My next moves were based solely on the spitefulness I felt toward him, stepping closer as I whispered the sentence I knew would pull a reaction out of him.

"Oh, we're not?" I asked with heavily amped-up disappointment, trying to get across just how sad I was while still easily being able to dismiss it as sarcasm if he thought it was weird.

"N-No?" He stuttered out, obviously nervous as I purposely let my warm breath wash over his neck, surprised by how I could visibly see the short hairs on the back of it standing up. 

"Why not? Where's the fun in that?" I teased, dropping my hand to his collarbone. I breathed over his neck one last time as I let it slide up to grip his jaw, knowing we couldn't do anything with him facing forward so strictly like this. I turned his head to face me, smiling at how he didn't resist despite his words. "You really should have more Christmas spirit, Troye Sivan."

"Oh?" He questioned, quirking his eyebrows. 

"Mmm." I purposely sucked by bottom lip between my teeth in time with his nervous blush, delighting in all the reactions I was managing to pull out of him with just a little teasing. However I still couldn't kiss him. He'd yet to make it clear he'd changed his mind and I didn't want to do it if he was actually against it. The last thing I wanted was to scare him off before I was ready. So, before he closed his eyes and made a fool of himself, I spun around and started to walk off the person's doorstep.

I made it a single step, looking up to lock eyes with his family and snickering at their ecstatic expressions. It was only when I felt Troye's hand grab my wrist with an unnerving grip that I realized what they were so happy about, stumbling as he pulled me back into the doorway. I spun around, deciding to forget about his family for now and just figure out what the hell was going on with him. I definitely wasn't expecting to find his eyes so dark with lust and determination, momentarily caught of guard as my face turned into an expression of pure confusion, silently asking for an explanation.

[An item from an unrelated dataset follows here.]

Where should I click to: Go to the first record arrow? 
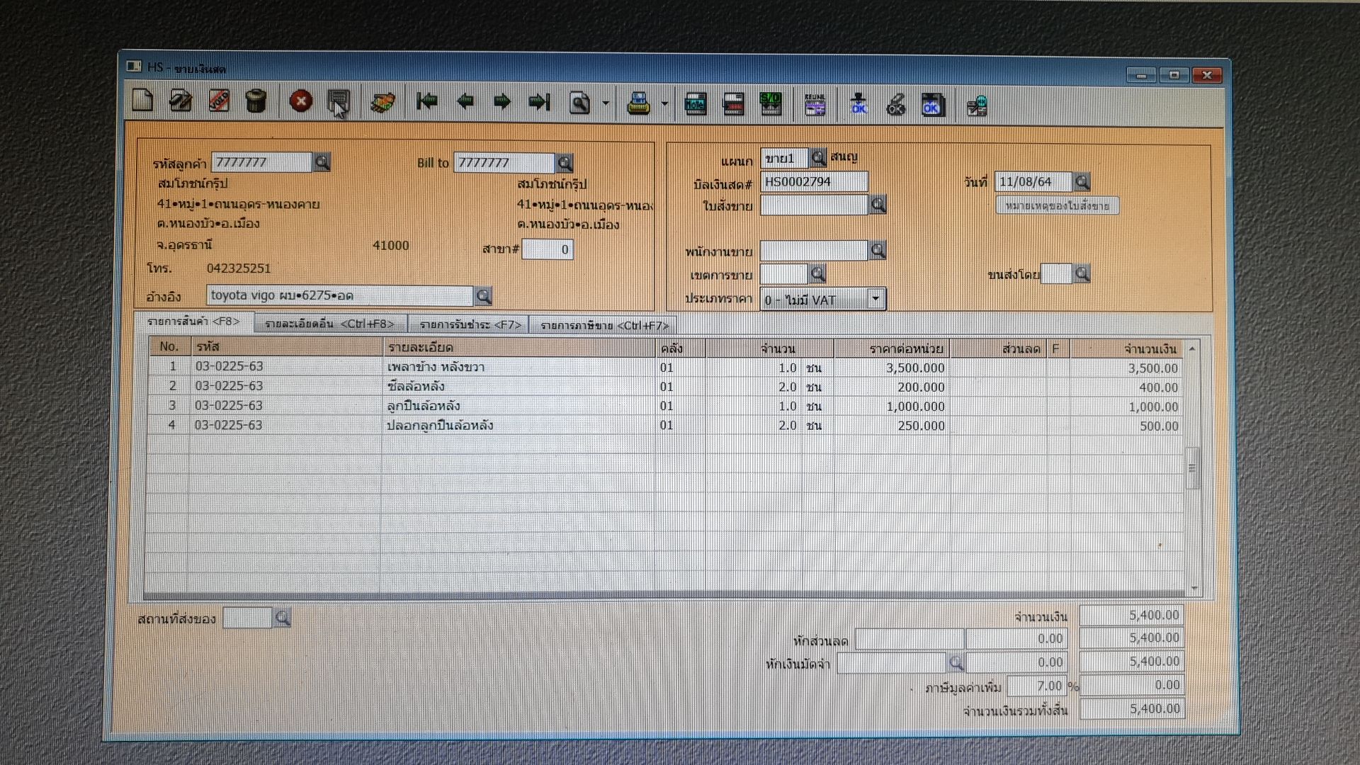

He just shook his head slowly though, the way he prolonged the movement only making the anticipation mount higher.

I gulped as his hand moved up to grip my jaw sturdily, keeping me in place as his eyes hungrily scanned mine, possibly looking for any shred of hesitancy. I decided to assure him the old fashioned way, eyes fluttering shut and feet flexing as I stood up on my tippy-toes, heart racing as I awaited his next move. I was used to being the one to call the shots, these nervous moments of anticipation something I'd never experienced before. I couldn't decide if I liked it or not, shifting uncomfortably as the nervous butterflies in my stomach grew more and more insistent. 

I wasn't expecting it when his lips finally brushed against mine, their touch feather-light but still enough to make me go completely frigid again. Though as he started to move them, I found myself beginning to grow more comfortable again, struggling internally as I tried to convince myself to kiss him back already. He was probably beginning to worry that I wasn't enjoying it. I was, I just wasn't sure I'd be able to match his slow and soft tempo.

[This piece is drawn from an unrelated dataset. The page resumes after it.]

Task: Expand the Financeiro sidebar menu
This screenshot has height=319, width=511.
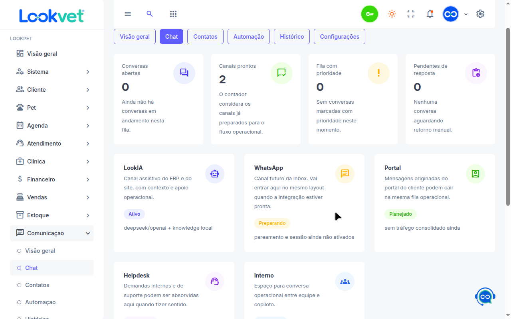Action: (x=52, y=179)
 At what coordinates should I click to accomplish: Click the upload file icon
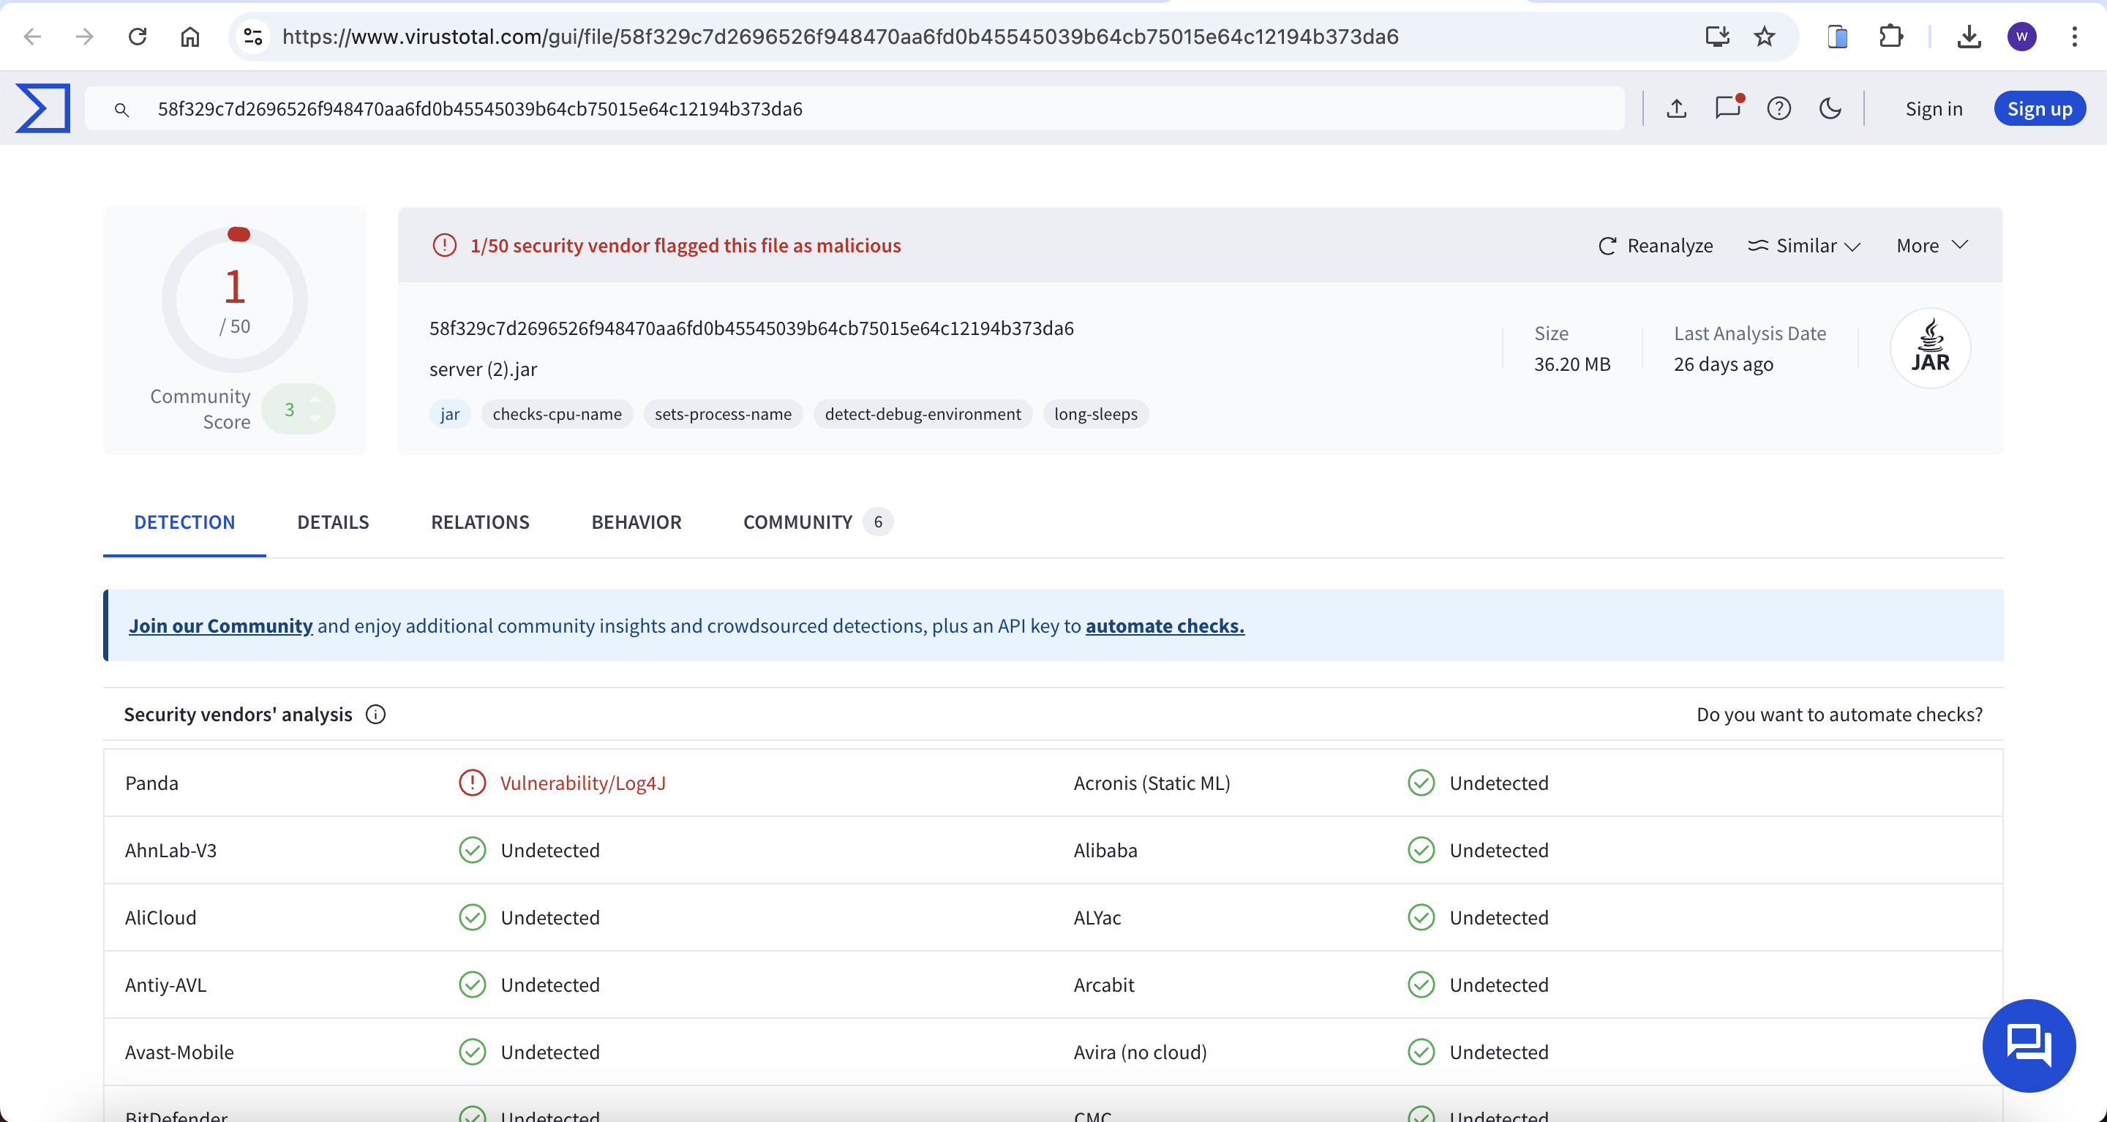[1677, 108]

I didn't realize he was fighting to keep it up himself though, not until he took a step closer to me. He gripped my hip tightly as he pushed me back against the doorframe, not giving me a chance to catch my breath as his mouth started to work quicker against my own, almost getting sloppy in it's haste. It was the desirable kind of sloppy I quickly realized though, something I'd never experienced before in past kisses. It wasn't because he was a bad kisser, but because he was letting his desperation and need control his movements. He ran his hand up my chest almost clumsily, fumbling slightly and ocassionally applying random pressure. I got the feeling it wasn't really a movement intended to cause pleasure as much as him just wanting to be as close to me as possible, hands running over my body and saturating in the feeling of touching me.

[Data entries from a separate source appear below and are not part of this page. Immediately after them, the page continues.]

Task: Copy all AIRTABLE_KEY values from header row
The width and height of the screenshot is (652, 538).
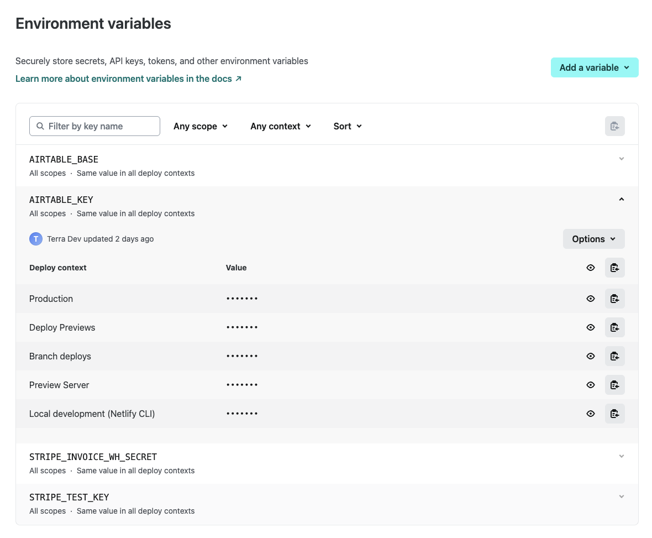Action: (x=614, y=268)
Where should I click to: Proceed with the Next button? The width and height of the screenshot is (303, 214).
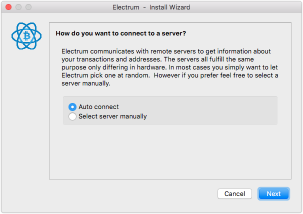pyautogui.click(x=274, y=194)
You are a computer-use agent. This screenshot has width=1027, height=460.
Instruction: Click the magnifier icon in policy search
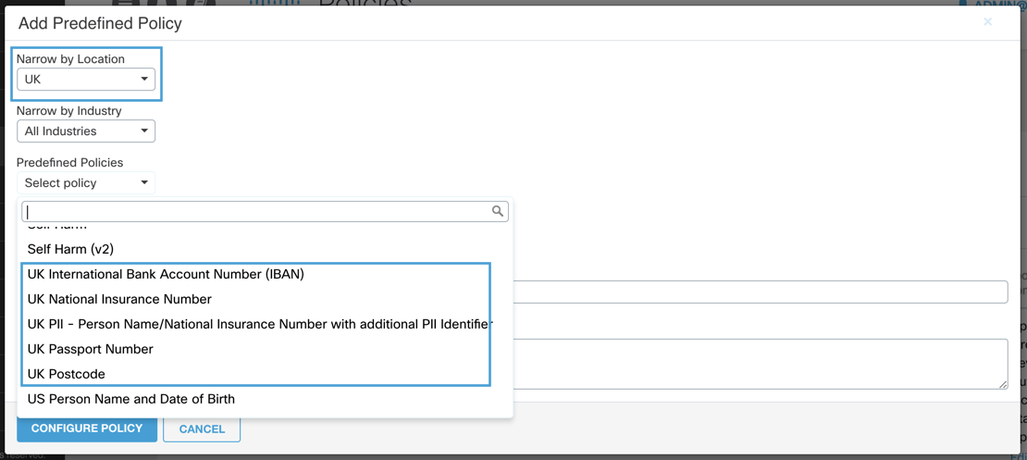498,211
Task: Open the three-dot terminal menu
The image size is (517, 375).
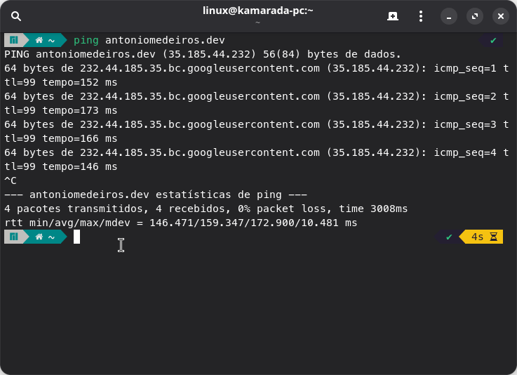Action: tap(421, 16)
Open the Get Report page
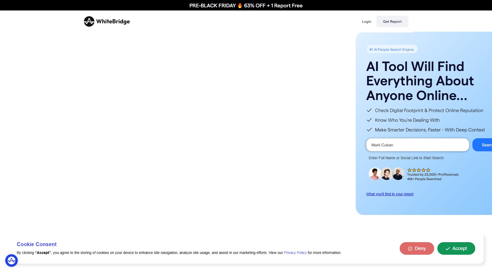This screenshot has height=272, width=492. [x=392, y=21]
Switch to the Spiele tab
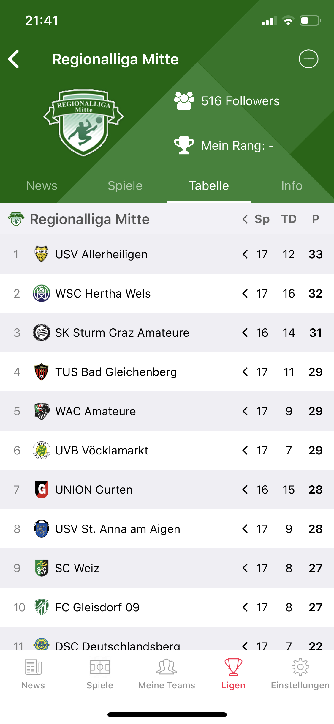 pos(125,186)
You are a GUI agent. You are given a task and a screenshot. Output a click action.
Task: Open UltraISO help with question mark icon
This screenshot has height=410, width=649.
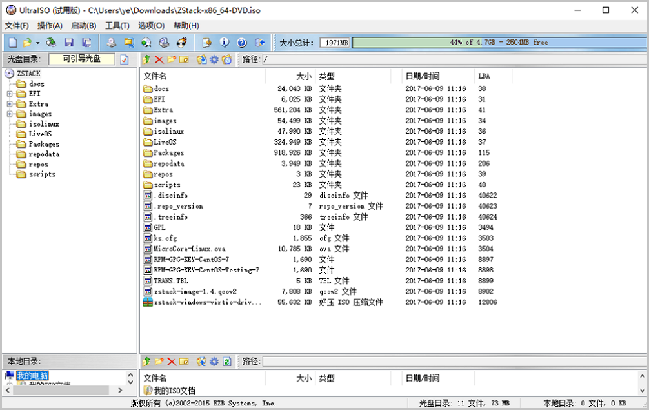point(241,42)
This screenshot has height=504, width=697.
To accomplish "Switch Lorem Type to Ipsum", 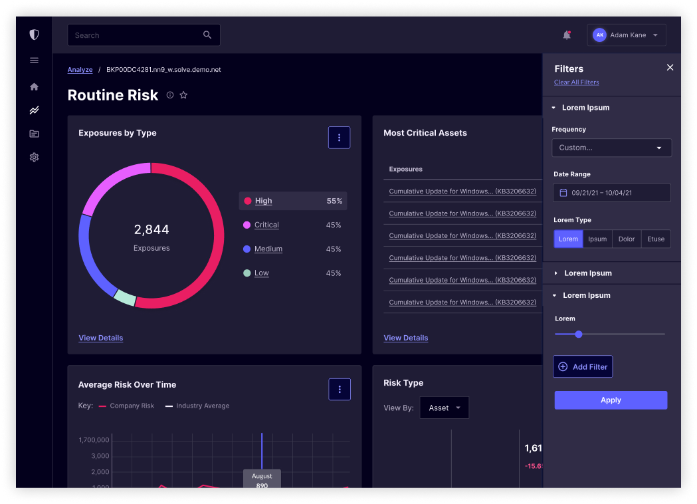I will (x=598, y=239).
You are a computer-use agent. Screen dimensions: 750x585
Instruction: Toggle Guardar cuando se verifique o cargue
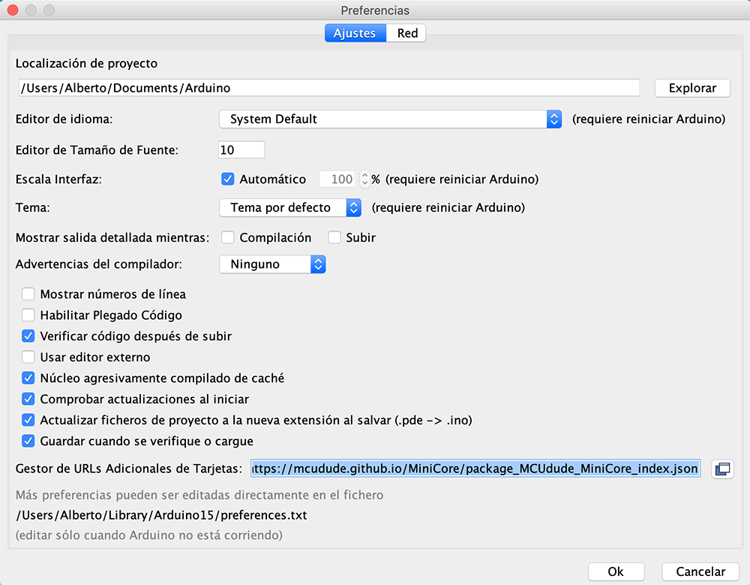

I gasped slightly as his tongue darted over my bottom lip, my hand instinctively jumping for something to hold onto as I started to feel less and less grounded the longer he kissed me. I felt weak in the knees, knowing the sensation would only increase when he deepened the kiss. I wasn't wrong, feeling completely lightheaded as his tongue pushed into my mouth, meeting my own almost tentatively. I surprised myself with the breathy moan I let out over the contact, but I couldn't bring myself to regret it when it had him immediately reacting and moving his tongue against mine with more confidence. His uncertainty had apparently vanishing upon hearing the encouraging noise, judging by the way he sped the kiss up again.

I wasn't sure he was even aware of how close to me he was moving as we kissed, his hands both on my chest now keeping me pressed against the doorframe and the length of his body pressed up against mine. This wouldn't have been a problem had he not been constantly moving with the kiss, his body probably intending to back me further up against the frame. It wasn't possible though, considering I was pressed up against it to the point I could feel it digging into my back, so instead he was only really succeeding in causing all the right kinds of friction. I reached out with the intention of trying to put some space between us, gasping as he ground down against me harder, my hands instead gripping his shirt and pulling him harder against me. That managed to provoke a moan out of him, my eyes flying open at the sound and taking in his tightly-shut ones. Now that I had my eyes open and all the distractions to look at there was no way I could keep up with his desperate pace, hand landing on his chest and giving another attempt at pushing him away.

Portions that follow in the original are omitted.